Virginie, Aristide et Erik travaillent tous trois dans un même commissariat parisien. Tandis que la première est une jeune mère dont le regard trahit une fatigue extrême, le deuxième tente de se persuader qu’il est heureux dans son célibat. Quant au dernier, il semble impuissant face à son couple au bord de l’implosion. Sans parler du fait que Virginie et Aristide ont eu une aventure, qu’elle est enceinte et bien décidée à avorter.
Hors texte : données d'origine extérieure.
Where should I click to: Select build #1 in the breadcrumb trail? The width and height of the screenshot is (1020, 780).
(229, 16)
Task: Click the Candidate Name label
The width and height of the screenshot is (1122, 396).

La première demi-heure de Police est constituée d’une boucle temporelle – mais tout y est logique, on n’est pas dans Tenet. Afin de nous aider à bien cerner les personnages, Anne Fontaine nous montre une même journée selon des points de vue différents. C’est à la fois habile et artificiel. Puis vient l’élément qui va véritablement lancer le récit. Virginie, Aristide et Erik acceptent en fin de journée une mission délicate: accompagner un migrant refoulé à l’avion qui le ramènera au Tadjikistan. Face à cet homme, Tohirov, Virginie va soudainement être tenaillée par un conflit moral: et s’il s’agissait d’un réfugié politique promis à une mort certaine une fois revenu chez lui?
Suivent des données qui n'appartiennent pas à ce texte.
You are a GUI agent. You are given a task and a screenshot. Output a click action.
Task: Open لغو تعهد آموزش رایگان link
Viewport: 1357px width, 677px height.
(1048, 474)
Le film prend alors de l’épaisseur, redevient linéaire mais se complexifie, d’autant plus qu’il se déroule alors quasiment en temps réel, nuitamment, durant le trajet vers l’aéroport. Aux petites histoires personnelles des trois protagonistes s’ajoute celle de Tohirov. Que faire? Tenter de l’aider ou obéir aux ordres puisque c’est ce que l’uniforme exige? Malgré quelques flash-back inutiles, Anne Fontaine parvient parfaitement à cerner, selon ses mots, le «voyage intérieur» des personnages. Lesquels doivent beaucoup aux interprétations sensibles de Virginie Efira, Omar Sy et Grégory Gadebois.


Police, d’Anne Fontaine (France, 2020), avec Virginie Efira, Omar Sy, Grégory Gadebois, Payman Maadi, 1h49.